Он лихо топнул, повертел носком правой ноги, что означало вызов желающему поспорить в мастерстве пляски. Но в эту минуту в клуб с криком и свистом ввалилась ватага пьяных парней и мужиков, многие были с кольями в руках. Вечерка притихла, круг рассыпался. Из толпы нежданных гостей выступил Петухов. Не отходя от дверей, он коротким, полусогнутым пальцем поманил к себе гармониста. Тот передал Анне трехрядку и покорно подошел к лавочнику. Петухов толкнул его в сени. Послышались удары и ругань.
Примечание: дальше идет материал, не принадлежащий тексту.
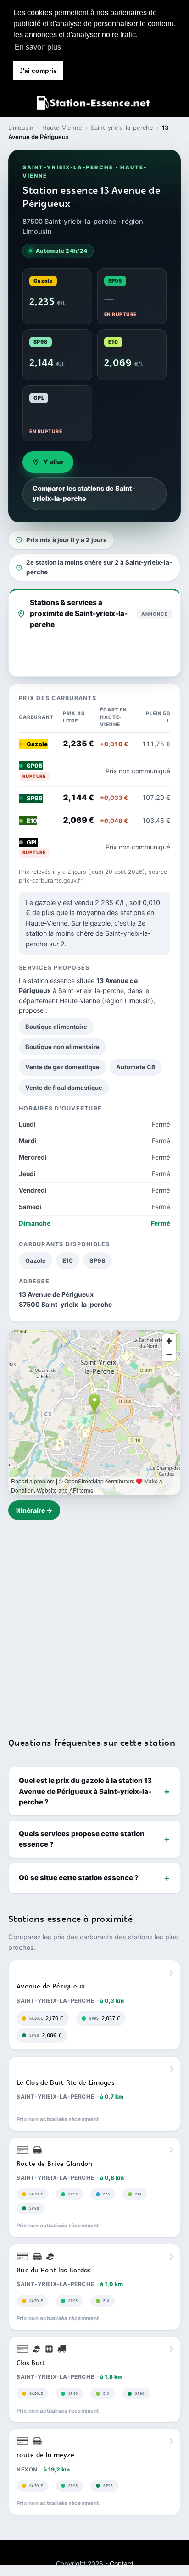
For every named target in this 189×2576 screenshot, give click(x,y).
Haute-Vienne (62, 127)
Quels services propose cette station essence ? (82, 1839)
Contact (121, 2563)
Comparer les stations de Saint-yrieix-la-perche (84, 493)
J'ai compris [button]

— Забудь сюда дорогу, паршивец! — кричал Петухов.

Анна рванулась к дверям, но Андрей схватил ее за руку.

— По твою душу явились… За сценой окно открыто, беги с гармошкой!..

Вся пьяная орава ринулась в зал. Дед Ефим выхватил из-за пояса церковный ключ и кинулся на Петухова.

— Назад, паразит! Это тебе не старая власть. Лишь мы, работники всемирной…

Его сшибли с ног и волоком вытащили на крыльцо. Размахивая кулаками и кольями, петуховские наемники выгоняли парней и девушек на улицу. Сам Петухов, не найдя Анны, гонялся за Андреем, старался ударить его, но не мог достать — секретаря ячейки окружили девушки и принимали на себя петуховские кулаки. Тогда купец схватил небольшой стол и сгрудил защитниц вместе с Андреем к дверям. Девушек из сеней вытолкали, но Андрея вернули в зал. Петухов пнул его в живот и ударил по голове зажатой в руке гирей. Кто-то сбросил фуражку в лампу, зазвенели осколки стекла…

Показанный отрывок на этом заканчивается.